Karena saya tak mampu membeli lampu, maka pekerjaan merajut itu saya lakukan apabila sedang terang bulan.”
Imam Ahmad rahimahullah menyimak dengan serius penuturan ibu tadi. Perasaannya miris mendengar ceritanya yang memprihatinkan.
Dia
adalah seorang ulama besar yang kaya raya dan dermawan. Sebenarnya
hatinya telah tergerak untuk memberi sedekah kepada wanita itu, namun ia
urungkan dahulu karena wanita itu melanjutkan pengaduannya.
“Pada
suatu hari, ada rombongan pejabat negara berkemah di depan rumah saya.
Mereka menyalakan lampu yang jumlahnya amat banyak sehingga sinarnya
terang benderang.
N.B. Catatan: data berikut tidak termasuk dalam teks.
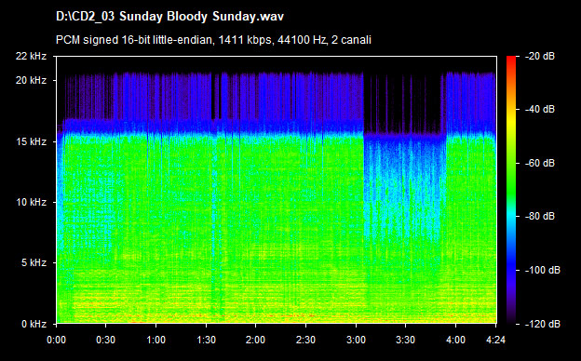Click the 2:00 time marker
This screenshot has width=581, height=361.
coord(256,340)
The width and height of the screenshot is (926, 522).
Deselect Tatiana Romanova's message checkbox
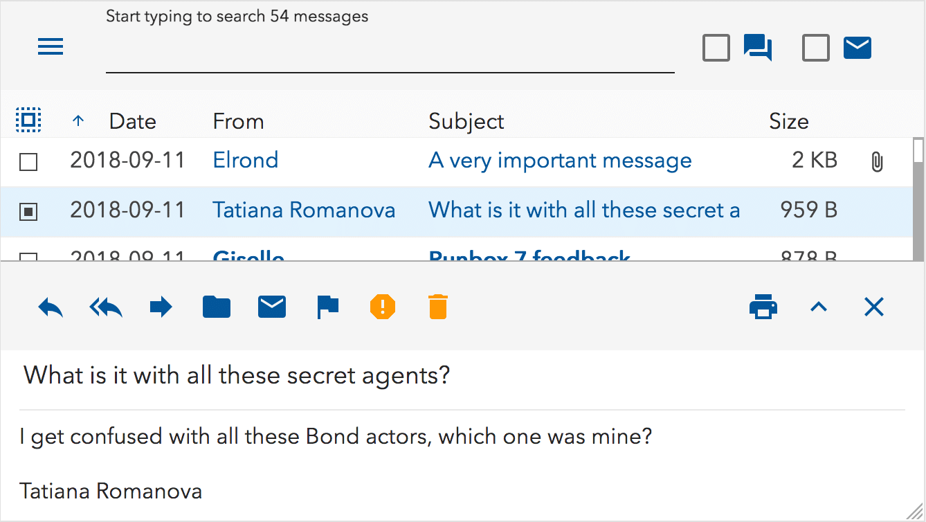point(28,211)
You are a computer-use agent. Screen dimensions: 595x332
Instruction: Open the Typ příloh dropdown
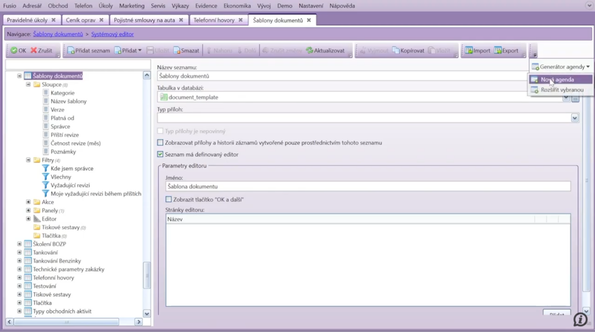click(575, 118)
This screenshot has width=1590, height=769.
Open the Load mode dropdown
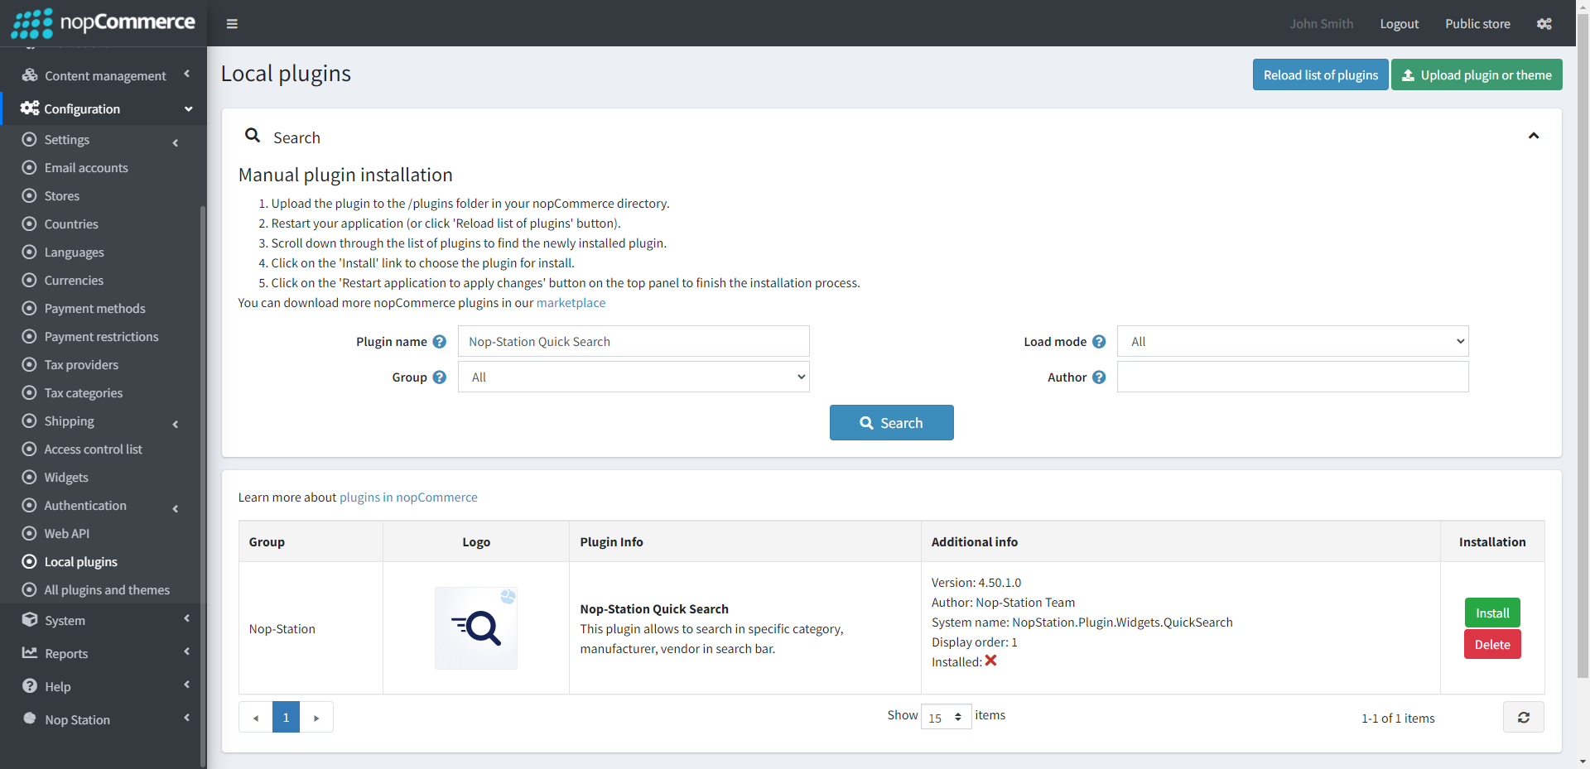[1292, 342]

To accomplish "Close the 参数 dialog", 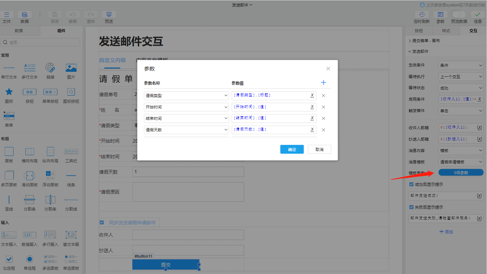I will pyautogui.click(x=328, y=69).
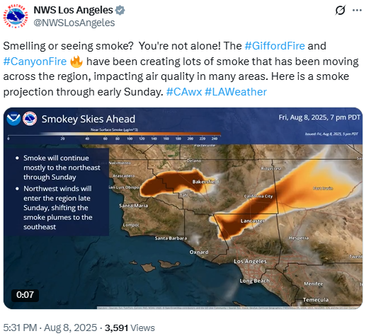371x336 pixels.
Task: Follow the #LAWeather hashtag link
Action: coord(236,92)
Tanpa sepengetahuan mereka, saya segera merajut benang
dengan memanfaatkan cahaya lampu-lampu itu.
Tetapi setelah selesai saya sulam, saya bimbang, apakah hasilnya halal atau haram kalau saya jual?
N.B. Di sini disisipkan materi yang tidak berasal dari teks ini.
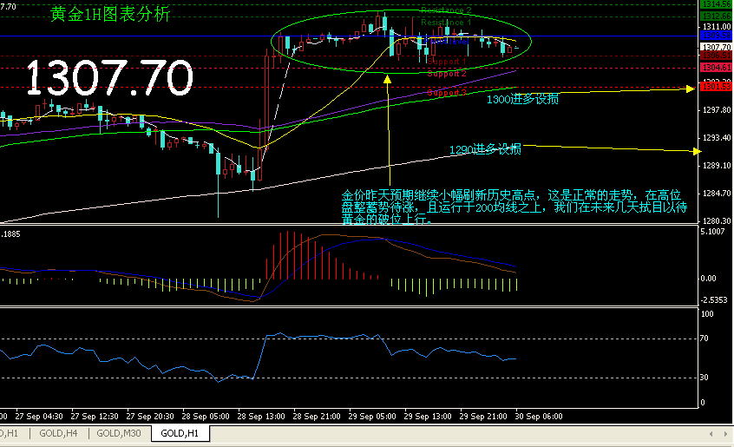Click the chart title '黄金1H图表分析'
This screenshot has width=734, height=447.
tap(110, 15)
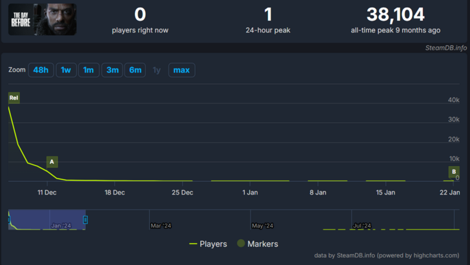Click the navigator right range handle
The image size is (470, 265).
[x=85, y=220]
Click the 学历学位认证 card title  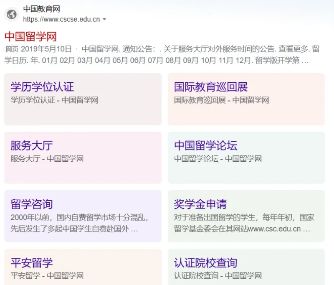[42, 87]
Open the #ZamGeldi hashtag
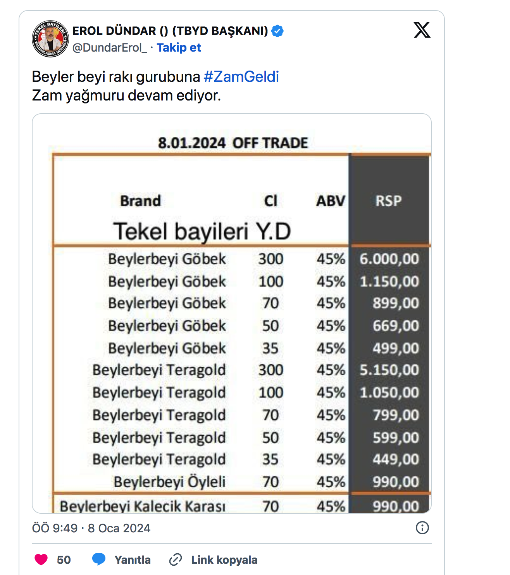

Bolehkah saya makan dari hasil penjualan itu?
Sebab,
saya melakukan pekerjaan itu dengan diterangi lampu yang minyaknya
dibeli dengan uang negara, dan tentu saja itu tidak lain adalah uang
rakyat.”
Imam
Ahmad rahimahullah terpesona dengan kemuliaan jiwa wanita itu. Ia
begitu jujur, di tengah masyarakat yang bobrok akhlaknya dan hanya
memikirkan kesenangan sendiri, tanpa peduli halal haram lagi.
Padahal jelas, wanita ini begitu miskin dan papa.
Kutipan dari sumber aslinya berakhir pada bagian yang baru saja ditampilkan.